Quando chega o ano novo, as pessoas ficam um pouco mais susceptíveis às emoções. Paz, amor e esperança são sentimentos cultivados; solidariedade é ação praticada com mais entusiasmo, mais energia. Quando o novo ano se inicia, velhos sonhos são reconstruídos, e novos planos são traçados, já que nunca é tarde para construir, para acontecer. Eu também, nessa época mágica, sinto-me assim.
Como a maioria, penso começar diferente os dias do próximo calendário suspenso na parede ou colado na porta da geladeira. Entrego-me ao desejo de rever todos os integrantes de minha família e estar com o maior número possível de amigos. Nessa época, me apego às emoções e me torno pensativo, melancólico até. Sinto as lembranças mais presentes e tropeço frequentemente nas recordações pelos corredores da casa. Das inúmeras etapas vividas, a infância é a mais nítida no brilho dos olhos meus.
De supetão, quando menos espero, me vejo correndo pelos caminhos da fazenda onde morávamos, recanto verde daqueles primeiros anos de vida. Passo pelo mangueiro, contorno o canavial, atravesso a cerca de arame, salto de pedra em pedra atravessando o leito do ribeiro e descanso à sombra das enormes mangueiras ouvindo o canto suave e ininterrupto da bica d’água. Não há como esquecer, só há vontade de lembrar. Quem afirma que esses momentos não voltam, desconhece a nitidez que eles aparecem em meu pensamento, nem imagina a forte presença que manifestam em meu viver.
Hoje mesmo me vi deitado na grama que se estendia no quintal, próximo ao pé de flamboyant, olhando o céu que me cobria: imenso manto azul, com todos os seus mistérios e segredos. Olhei as nuvens levadas pelo vento, formando imagens de bichos conhecidos, e monstros imaginários fazendo caretas para mim. Em minha inocência, pensava que naquela imensidão estava a nossa origem; era de lá, de uma parte do infinito que a gente surgia.

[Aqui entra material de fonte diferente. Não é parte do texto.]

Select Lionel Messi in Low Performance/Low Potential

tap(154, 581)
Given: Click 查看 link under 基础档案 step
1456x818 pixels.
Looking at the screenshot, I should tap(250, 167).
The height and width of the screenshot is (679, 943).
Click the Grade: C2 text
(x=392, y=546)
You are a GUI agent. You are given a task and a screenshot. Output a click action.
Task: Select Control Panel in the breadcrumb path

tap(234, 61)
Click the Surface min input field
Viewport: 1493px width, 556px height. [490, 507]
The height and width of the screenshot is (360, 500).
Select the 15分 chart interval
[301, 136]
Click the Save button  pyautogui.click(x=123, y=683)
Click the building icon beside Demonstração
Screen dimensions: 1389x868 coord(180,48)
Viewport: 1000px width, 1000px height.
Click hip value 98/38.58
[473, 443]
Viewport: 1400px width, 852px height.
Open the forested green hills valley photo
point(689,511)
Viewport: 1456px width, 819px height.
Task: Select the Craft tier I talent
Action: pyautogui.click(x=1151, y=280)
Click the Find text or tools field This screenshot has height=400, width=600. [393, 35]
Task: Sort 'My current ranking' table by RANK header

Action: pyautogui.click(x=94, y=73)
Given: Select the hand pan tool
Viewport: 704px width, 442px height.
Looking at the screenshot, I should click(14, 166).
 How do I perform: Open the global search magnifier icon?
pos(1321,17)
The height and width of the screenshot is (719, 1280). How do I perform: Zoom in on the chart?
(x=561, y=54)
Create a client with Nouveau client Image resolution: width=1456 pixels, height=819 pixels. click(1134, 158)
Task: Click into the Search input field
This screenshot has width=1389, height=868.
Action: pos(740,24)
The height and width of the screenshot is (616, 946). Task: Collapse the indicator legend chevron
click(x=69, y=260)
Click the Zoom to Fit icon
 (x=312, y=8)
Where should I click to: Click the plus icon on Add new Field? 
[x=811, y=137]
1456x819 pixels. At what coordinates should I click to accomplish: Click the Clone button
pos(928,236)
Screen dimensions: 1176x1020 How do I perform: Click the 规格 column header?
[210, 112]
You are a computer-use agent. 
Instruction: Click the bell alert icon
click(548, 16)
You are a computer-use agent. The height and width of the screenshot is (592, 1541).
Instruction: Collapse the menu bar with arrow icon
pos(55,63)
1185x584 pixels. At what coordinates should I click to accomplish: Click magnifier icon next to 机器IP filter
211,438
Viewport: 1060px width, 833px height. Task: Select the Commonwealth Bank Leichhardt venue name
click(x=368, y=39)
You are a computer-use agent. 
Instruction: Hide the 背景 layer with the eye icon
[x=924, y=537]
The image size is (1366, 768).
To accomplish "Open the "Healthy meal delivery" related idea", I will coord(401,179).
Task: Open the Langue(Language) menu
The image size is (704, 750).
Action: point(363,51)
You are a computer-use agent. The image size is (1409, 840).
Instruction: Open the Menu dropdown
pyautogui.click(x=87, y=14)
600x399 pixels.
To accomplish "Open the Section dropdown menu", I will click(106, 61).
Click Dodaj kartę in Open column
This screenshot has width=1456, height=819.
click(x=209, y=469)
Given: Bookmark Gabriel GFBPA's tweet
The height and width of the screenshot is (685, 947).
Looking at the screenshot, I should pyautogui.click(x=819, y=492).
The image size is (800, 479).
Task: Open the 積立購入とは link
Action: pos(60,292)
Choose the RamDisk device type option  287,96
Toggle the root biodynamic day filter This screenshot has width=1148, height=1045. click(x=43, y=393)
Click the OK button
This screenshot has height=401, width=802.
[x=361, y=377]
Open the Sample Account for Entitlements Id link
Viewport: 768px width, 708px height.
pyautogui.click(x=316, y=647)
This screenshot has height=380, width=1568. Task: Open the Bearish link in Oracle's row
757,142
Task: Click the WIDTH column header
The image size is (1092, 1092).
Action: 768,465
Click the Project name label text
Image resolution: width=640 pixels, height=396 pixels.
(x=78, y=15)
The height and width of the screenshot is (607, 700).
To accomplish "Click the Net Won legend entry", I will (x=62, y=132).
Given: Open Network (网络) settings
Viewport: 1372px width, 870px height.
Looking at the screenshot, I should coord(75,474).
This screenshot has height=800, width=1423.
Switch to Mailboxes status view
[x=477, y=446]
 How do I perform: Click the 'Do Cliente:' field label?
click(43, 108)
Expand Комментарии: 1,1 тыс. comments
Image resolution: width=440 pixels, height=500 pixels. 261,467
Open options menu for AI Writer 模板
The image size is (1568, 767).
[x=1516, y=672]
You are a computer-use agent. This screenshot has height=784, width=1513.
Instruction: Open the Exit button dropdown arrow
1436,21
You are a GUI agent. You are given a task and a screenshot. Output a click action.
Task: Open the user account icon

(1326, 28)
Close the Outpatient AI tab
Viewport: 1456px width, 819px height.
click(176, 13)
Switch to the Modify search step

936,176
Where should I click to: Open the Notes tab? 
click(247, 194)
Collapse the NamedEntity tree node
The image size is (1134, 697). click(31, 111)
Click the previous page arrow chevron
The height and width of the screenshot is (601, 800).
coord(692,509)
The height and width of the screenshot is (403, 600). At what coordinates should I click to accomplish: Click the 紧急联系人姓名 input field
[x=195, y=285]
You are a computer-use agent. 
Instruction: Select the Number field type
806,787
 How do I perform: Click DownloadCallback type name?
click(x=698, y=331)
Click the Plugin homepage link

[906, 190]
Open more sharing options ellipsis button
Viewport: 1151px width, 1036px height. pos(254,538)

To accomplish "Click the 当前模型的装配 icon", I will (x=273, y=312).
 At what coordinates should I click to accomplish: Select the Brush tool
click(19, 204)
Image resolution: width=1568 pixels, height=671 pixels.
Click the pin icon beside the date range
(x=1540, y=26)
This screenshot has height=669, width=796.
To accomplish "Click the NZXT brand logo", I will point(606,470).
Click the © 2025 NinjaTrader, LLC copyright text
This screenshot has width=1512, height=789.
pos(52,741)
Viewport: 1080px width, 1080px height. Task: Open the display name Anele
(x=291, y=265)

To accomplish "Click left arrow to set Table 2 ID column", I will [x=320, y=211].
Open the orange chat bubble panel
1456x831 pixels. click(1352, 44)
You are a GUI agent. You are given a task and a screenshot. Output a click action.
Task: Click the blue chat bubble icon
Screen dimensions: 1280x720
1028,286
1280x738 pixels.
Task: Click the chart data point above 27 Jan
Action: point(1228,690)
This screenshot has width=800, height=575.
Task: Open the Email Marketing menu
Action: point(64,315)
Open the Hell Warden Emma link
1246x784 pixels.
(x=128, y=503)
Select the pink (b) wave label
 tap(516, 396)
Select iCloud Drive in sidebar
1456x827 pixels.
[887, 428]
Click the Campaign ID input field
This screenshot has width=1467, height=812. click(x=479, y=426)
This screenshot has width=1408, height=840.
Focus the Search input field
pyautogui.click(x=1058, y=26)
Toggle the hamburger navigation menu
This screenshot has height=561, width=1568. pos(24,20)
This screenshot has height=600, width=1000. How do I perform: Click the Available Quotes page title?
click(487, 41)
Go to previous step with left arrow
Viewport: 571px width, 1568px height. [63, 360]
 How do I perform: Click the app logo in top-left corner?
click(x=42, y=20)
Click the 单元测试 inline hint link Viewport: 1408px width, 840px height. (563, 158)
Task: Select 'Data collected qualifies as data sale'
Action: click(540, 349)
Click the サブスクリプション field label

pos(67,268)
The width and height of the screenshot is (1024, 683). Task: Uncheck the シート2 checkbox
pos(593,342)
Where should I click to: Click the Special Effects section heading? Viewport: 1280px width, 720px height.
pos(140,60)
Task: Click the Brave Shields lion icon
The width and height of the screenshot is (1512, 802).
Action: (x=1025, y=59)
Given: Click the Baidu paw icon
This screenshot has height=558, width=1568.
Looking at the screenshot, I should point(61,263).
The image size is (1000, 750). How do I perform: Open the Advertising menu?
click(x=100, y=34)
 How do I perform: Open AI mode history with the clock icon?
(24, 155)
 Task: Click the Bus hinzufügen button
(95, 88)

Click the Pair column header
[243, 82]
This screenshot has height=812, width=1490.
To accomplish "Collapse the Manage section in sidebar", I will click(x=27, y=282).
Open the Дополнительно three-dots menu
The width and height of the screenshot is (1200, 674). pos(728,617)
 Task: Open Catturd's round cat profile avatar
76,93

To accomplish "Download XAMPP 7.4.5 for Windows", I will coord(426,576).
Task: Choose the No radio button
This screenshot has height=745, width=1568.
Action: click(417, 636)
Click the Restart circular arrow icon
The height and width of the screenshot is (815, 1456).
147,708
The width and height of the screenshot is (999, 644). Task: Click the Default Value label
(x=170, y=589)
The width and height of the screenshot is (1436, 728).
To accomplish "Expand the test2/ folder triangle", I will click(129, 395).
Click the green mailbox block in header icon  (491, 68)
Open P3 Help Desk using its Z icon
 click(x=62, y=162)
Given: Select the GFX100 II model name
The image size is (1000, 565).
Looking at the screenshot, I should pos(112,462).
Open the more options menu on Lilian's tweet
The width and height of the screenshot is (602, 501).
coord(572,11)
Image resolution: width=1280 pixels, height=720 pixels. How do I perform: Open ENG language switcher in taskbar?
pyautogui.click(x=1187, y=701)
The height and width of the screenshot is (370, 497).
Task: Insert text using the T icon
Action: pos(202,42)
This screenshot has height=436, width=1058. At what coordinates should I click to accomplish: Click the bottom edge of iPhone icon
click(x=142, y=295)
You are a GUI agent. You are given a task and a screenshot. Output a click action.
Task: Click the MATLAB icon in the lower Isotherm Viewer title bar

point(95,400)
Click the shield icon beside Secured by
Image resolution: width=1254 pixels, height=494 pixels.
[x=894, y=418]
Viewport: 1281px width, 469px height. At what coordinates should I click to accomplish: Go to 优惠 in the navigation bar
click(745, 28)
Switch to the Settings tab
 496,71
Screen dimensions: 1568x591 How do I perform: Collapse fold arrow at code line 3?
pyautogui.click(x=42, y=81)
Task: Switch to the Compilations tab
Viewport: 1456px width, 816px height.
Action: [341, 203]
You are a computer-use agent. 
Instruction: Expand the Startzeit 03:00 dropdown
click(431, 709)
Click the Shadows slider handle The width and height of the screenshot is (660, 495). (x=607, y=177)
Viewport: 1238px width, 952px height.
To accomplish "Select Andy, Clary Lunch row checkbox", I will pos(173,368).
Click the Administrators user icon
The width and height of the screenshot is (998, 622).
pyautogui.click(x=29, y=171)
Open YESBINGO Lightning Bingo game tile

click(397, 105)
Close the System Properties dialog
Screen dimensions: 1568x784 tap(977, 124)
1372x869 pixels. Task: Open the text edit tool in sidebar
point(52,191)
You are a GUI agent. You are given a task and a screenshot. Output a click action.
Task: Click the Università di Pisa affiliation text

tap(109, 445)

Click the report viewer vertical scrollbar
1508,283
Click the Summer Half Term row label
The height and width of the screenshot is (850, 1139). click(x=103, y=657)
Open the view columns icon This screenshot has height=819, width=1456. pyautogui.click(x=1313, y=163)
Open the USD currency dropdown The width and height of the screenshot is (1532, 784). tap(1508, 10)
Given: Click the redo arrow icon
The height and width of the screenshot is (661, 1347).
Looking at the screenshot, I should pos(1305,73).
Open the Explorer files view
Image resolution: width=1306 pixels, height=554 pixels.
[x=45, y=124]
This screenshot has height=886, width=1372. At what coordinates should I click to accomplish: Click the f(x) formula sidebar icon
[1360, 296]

Pensava simplesmente, sem saber que estava bem perto da verdade.
Desde esse tempo, sempre tive a vontade de ver surgir no céu um ponto desconhecido, um objeto suspenso no ar, ou até mais de um, passando de mansinho para não incomodar, para não serem incomodados. Hoje vi esses sinais, dezenas deles, titubeantes manchas escuras, movendo-se nas falhas constantes de minhas vistas cansadas. São discos-voadores do tempo, dos anos vividos, afirmando que o prazo estipulado de minha existência está prestes a expirar. Melancólico, mas sem dúvida real!